Maanden gingen voorbij en tenslotte keerde Ged op een lentedag terug naar het Hoge Huis zonder enig vermoeden wat er nu van hem gevraagd zou worden. Bij de deur die toegang geeft tot het pad dat over de velden naar de Bult van Roke voert, stond hem een oude man op de drempel op te wachten. Aanvankelijk wist Ged niet wie hij was, maar toen hij diep nadacht, herkende hij hem als degene die hem op de dag van zijn komst vijf jaar geleden in de School had binnengelaten.
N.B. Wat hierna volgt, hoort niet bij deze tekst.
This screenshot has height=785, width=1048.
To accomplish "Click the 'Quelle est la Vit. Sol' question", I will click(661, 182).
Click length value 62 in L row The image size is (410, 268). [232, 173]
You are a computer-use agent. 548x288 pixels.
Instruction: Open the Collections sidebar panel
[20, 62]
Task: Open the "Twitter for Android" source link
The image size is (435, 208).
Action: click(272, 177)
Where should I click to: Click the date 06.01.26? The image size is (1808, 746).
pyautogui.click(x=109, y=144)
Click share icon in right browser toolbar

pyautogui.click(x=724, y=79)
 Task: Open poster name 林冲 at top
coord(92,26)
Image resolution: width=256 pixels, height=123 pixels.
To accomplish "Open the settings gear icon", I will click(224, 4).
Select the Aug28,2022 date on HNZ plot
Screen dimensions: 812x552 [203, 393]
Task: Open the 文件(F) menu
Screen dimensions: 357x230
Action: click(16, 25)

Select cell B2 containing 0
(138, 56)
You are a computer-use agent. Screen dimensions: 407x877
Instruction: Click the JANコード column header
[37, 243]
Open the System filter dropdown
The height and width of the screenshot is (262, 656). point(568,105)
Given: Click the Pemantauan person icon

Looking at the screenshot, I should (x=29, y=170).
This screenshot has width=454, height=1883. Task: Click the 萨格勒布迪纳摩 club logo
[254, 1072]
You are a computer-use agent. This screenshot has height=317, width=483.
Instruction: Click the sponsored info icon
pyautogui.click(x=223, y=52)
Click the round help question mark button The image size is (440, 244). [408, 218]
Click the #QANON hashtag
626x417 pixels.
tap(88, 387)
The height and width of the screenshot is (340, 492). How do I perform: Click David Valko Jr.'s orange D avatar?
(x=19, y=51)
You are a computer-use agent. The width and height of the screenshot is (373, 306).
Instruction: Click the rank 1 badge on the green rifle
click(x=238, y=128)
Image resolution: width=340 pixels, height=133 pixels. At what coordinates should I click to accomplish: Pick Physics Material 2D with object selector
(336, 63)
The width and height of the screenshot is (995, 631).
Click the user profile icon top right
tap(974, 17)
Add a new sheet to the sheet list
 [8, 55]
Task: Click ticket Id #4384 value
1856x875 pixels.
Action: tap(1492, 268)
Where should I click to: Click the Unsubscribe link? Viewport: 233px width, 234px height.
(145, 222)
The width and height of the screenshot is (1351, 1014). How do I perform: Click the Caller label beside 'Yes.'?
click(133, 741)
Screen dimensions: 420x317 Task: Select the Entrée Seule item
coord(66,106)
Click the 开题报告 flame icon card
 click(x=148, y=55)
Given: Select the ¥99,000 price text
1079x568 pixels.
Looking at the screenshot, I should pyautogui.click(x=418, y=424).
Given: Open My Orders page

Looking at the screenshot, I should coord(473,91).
De oude man verwelkomde hem glimlachend, noemde hem bij zijn naam en vroeg: ‘Weet je wie ik ben?’ Nu had Ged zich reeds vaker afgevraagd waarom er toch altijd over de Negen Magisters van Roke gesproken werd, terwijl hij er slechts acht kende: Winden, Handen, Kruiden, Zangen, Verandering, Oproeping, Namen en Web. Het leek wel of de volksmond de Archimagus als een negende Magister beschouwde. Maar toch kwamen er altijd negen Magisters bijeen om de nieuwe Archimagus te kiezen. ‘Ik denk dat U de Magister van de Poort bent,’ zei Ged.
‘ Inderdaad. Je hebt je toegang tot Roke verschaft, Ged, door me je naam te zeggen; nu kun je de vrijheid het te verlaten winnen door de mijne te zeggen,’ zei de oude man met een glimlach en wachtte. Ged zweeg.